It's that time of the week again....I need to find something else to bake to take into school tomorrow! Last week, the Cherry Loaf went down a treat and I thought maybe it's time for some chocolate indulgence. I have never made a Marble Loaf before and wasn't exactly sure how to go about it. I had a little google search and saw many different methods and lists of ingredients, but to be honest, I didn't really feel comfortable with any of them. So, this recipe is completely made up from my personal experiences of making cake mix and how I felt most comfortable 'marbling' the cake. It's quite a messy technique, but it's great fun AND I can imagine baking it with young children would be a right laugh!
225g Caster Sugar
275g Self Raising Flour
2 tsp Baking Powder
4 Eggs (beaten)
2 tbsp Milk
1 tsp Vanilla Extract
100g Milk Chocolate
2 tsp Cocoa Powder
2 tsp Hot Water
1. Preheat the oven to 160degreesC and grease a 2lb loaf tin. (I have a silicone one so I don't need to do this).
2. Cream together the sugar and butter in a large mixing bowl.
3. Sift the flour and baking powder into the the mixing bowl and stir into an even consistency.
4. Pour in the beaten egg and milk and stir thoroughly.
5. Meanwhile, using a ban marie, melt the chocolate on the stove.
6. Mix the cocoa powder with the hot water and add to the melted chocolate.
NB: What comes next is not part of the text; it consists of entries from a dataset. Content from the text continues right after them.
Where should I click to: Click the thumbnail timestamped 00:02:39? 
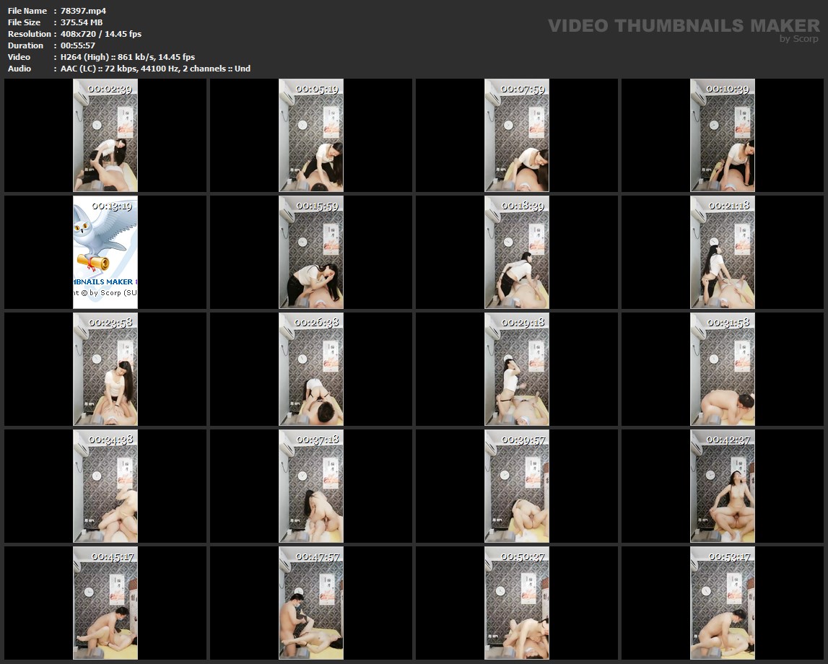coord(105,135)
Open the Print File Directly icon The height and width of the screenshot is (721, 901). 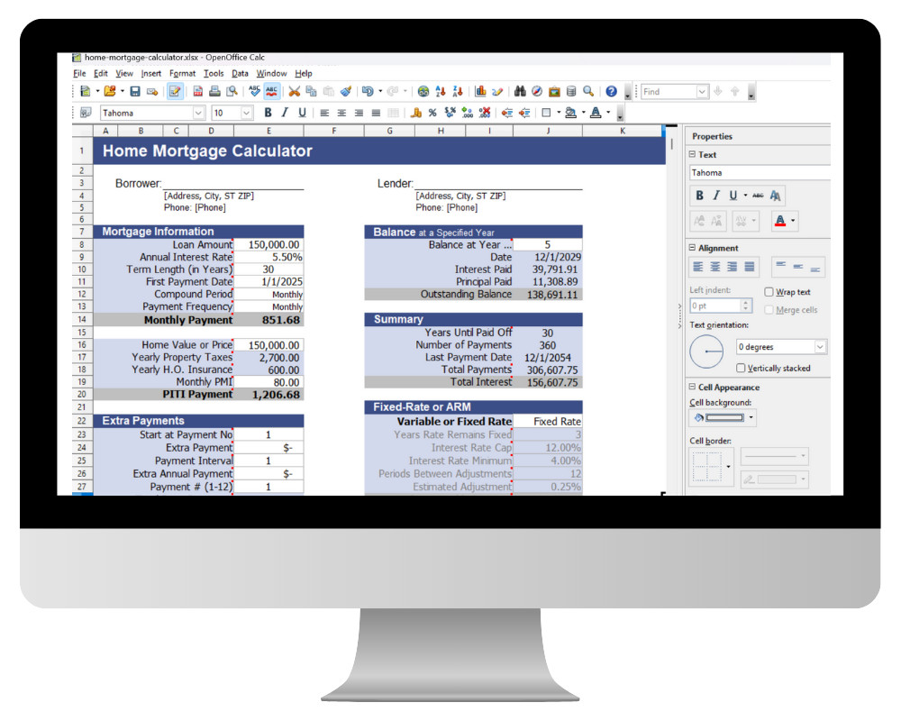pos(215,91)
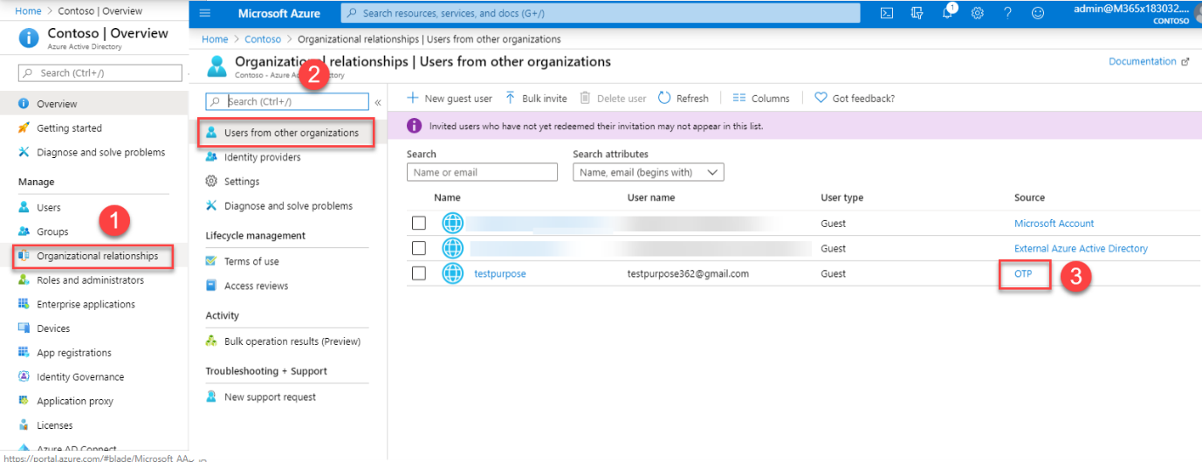Click New guest user button
Image resolution: width=1202 pixels, height=462 pixels.
click(x=450, y=99)
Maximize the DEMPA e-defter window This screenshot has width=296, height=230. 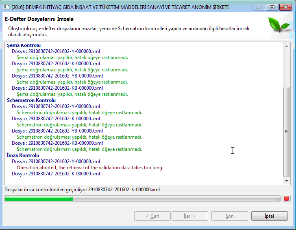272,7
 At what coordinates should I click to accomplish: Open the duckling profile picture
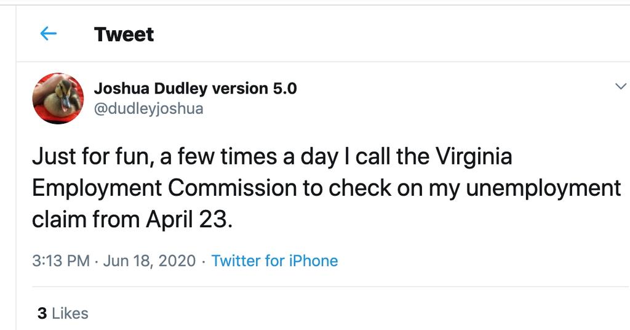click(x=58, y=99)
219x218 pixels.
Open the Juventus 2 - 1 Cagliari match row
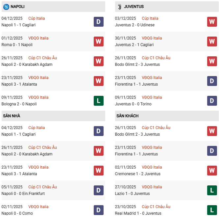pyautogui.click(x=134, y=45)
Stir so the dark colour of the cocoa and lighter colour of the melted chocolate become even.
7. Separate the cake mixture into 2 bowls so that there is approximately the same amount in each bowl.
8. In one bowl, add the vanilla extract and mix.
9. In the other bowl, spoon in the cocoa powder and melted chocolate mixture. Fold into the cake mix until evenly distributed. It should have a lovely chocolately colour.
10. Dollop one spoonful of the vanilla mixture into the loaf tin, followed by a dollop of the chocolate. Keep rotating the order in which you add the mixture so that it has a random marbled affect when cooked. It will look a bit random when it is raw, but the 'vice versa' approach really gives the most aesthetically pleasing final product.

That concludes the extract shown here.